[Your instructions]
Take down each entry exactly as written.

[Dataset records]
########
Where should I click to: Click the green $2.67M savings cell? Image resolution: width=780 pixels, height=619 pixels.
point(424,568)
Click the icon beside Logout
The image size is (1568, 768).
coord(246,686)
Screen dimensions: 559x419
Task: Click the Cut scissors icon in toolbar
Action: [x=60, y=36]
########
[Solution for this problem]
Where should I click to: Click the green $2.67M savings cell? Image resolution: width=780 pixels, height=619 pixels.
point(424,568)
Click the icon beside Logout
The image size is (1568, 768).
coord(246,686)
Screen dimensions: 559x419
Task: Click the Cut scissors icon in toolbar
Action: [x=60, y=36]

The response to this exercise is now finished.